Но чем больше здоровел телом, тем больше дух его впадал в панический бесперебойный страх – страх всего и перед всем. Сердце закатывалось под самое горло, мороз лил по костям, в зобу спирало – не продыхнуть. И не было вокруг никого, кто мог бы помочь, ободрить, выявить сочувствие – все только смотрели либо ему в руки, либо себе под ноги. И Федьки Шишмарёва, любимого рынды, весельчака и скосыря, всё не видать из Польши, куда был послан присматривать за послами, а также разузнать поближе, что за человек будущий король Стефан Баторий, – зело, говорят, лют и охоч до наших городов. И Родиона Биркина нет. И Нагие забыли. Даже Годунов носа не кажет…
А ныне с утра начались страстные шёпоты за спиной: обжигали шею, облетали голову, вползали в уши, вылезали изо рта: «Госссподди, помилуй мя, грешшшшнаго…» И никак не расслышать связных слов, одно змеиное шипение: «Шшшш… Шшшш…» Уверен был, что это ссорятся его ангелы, хранитель с губителем. И втягивал лысую голову в плечи, закрывался периной, безнадёжно ожидая рокового конца их ссор.
И целый день так было. За окном рокотал гром, небо тужилось, но дождём не испускалось. Засыпал и просыпался – шёпоты возникали и пропадали.
А к вечеру, под серый свет из слюдяных окон, что-то страшное начало вспучиваться в послеобеденном сне (во снах он всегда был мал, слаб и беспомощен). Росло и розовело, пухло и рдело, как вымена той поросой свиньи, кою они с кремлёвскими ветрогонами когда-то умудрились затащить на башню и скинуть оттуда, а потом, со свистом и улюканьем сбежав вниз, рассечь у подыхающей хавроньи брюхо, выволочь гадостные зародыши и растоптать их до праха.

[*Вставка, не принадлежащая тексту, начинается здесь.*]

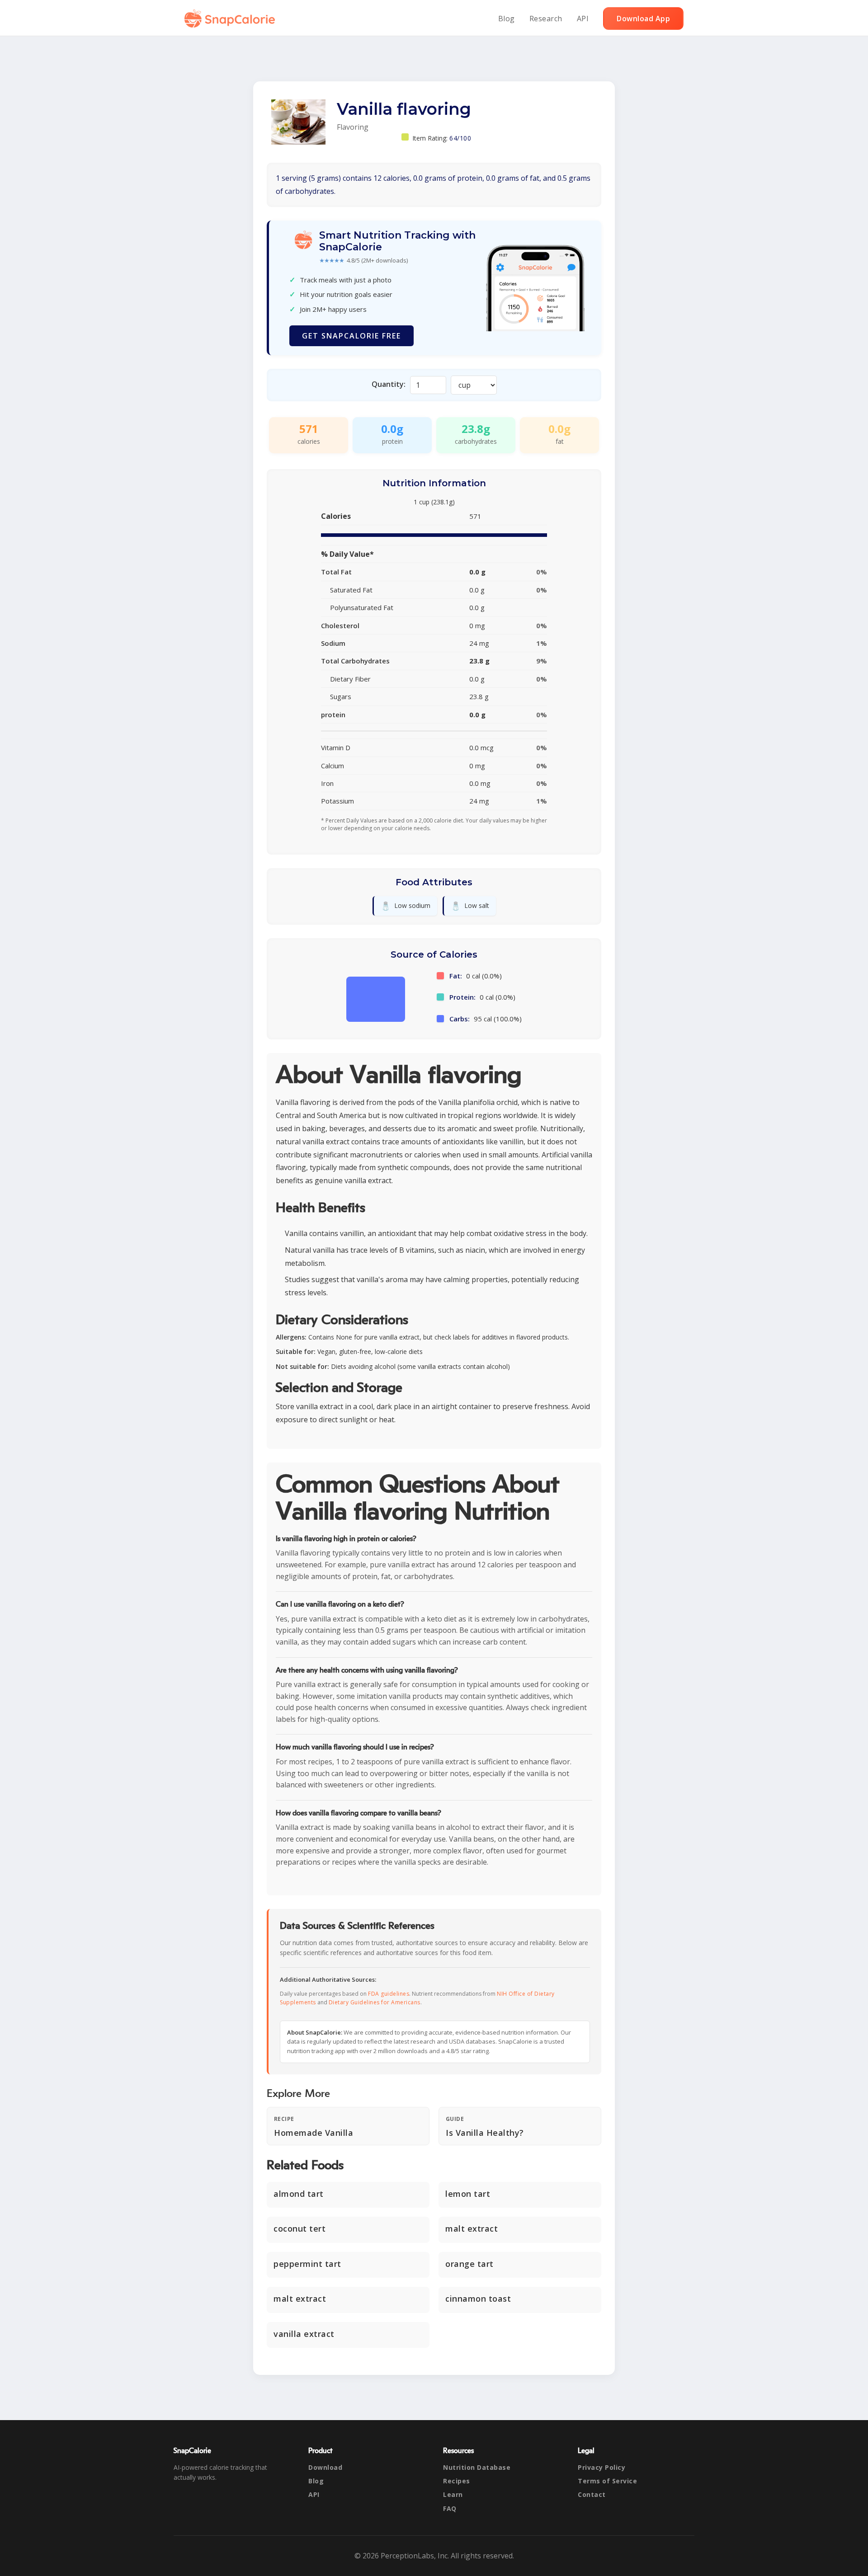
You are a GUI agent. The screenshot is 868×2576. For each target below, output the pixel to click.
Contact (592, 2494)
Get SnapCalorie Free (351, 336)
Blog (506, 19)
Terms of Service (607, 2481)
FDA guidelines (388, 1994)
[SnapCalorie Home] (231, 18)
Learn (453, 2494)
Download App (643, 19)
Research (545, 19)
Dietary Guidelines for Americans (374, 2002)
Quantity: (389, 384)
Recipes (456, 2481)
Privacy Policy (601, 2467)
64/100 (460, 138)
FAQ (450, 2508)
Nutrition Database (476, 2467)
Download (325, 2467)
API (583, 19)
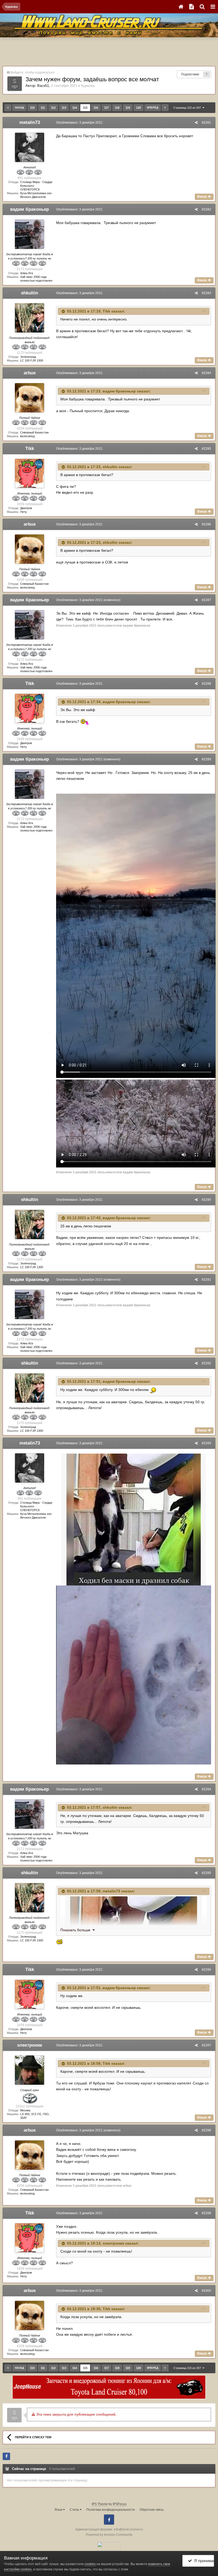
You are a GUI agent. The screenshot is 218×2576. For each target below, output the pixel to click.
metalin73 (29, 122)
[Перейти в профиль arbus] (29, 397)
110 (32, 107)
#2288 (206, 683)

Особо буйствовал Клоп. Мрачный и широкий, с вывернутыми губами, сын мясника Сытного приказа, он прибился к шайке князевых детей и, зная о своей ущербности смерда, жестоковал более других, желая себя показать, никому спуску не давая и воруя у отца разные ножи и топоры, тут же пускаемые в ход и проверяемые на какой-нибудь живности, будь то скот или человек. Злобы Клоп был лютой, но при молодом царе оседал на задние лапы, всем своим видом показывая покорство, в коем, однако, имелись сомнения – с ним надо держать ухо востро.
Да, не только та поросая свинья, но и многое другое из тварей бессловесных было скинуто с башен и стремнин. Первую кошку сошвырнули вниз, чтобы узнать, правда ли, что кошки всегда падают на лапы. Но какое там! Башня высока! Кошка лежала на боку, щеря клычки в посмертном оскале. Потом затащили чёрную собаку (что давеча являлась с того света с колокольцем), сбросили, она и гавкнуть не успела, но на земле ещё дышала, отчего Клоп перепилил ей шею огромным ножом-пальмой из мясобойни.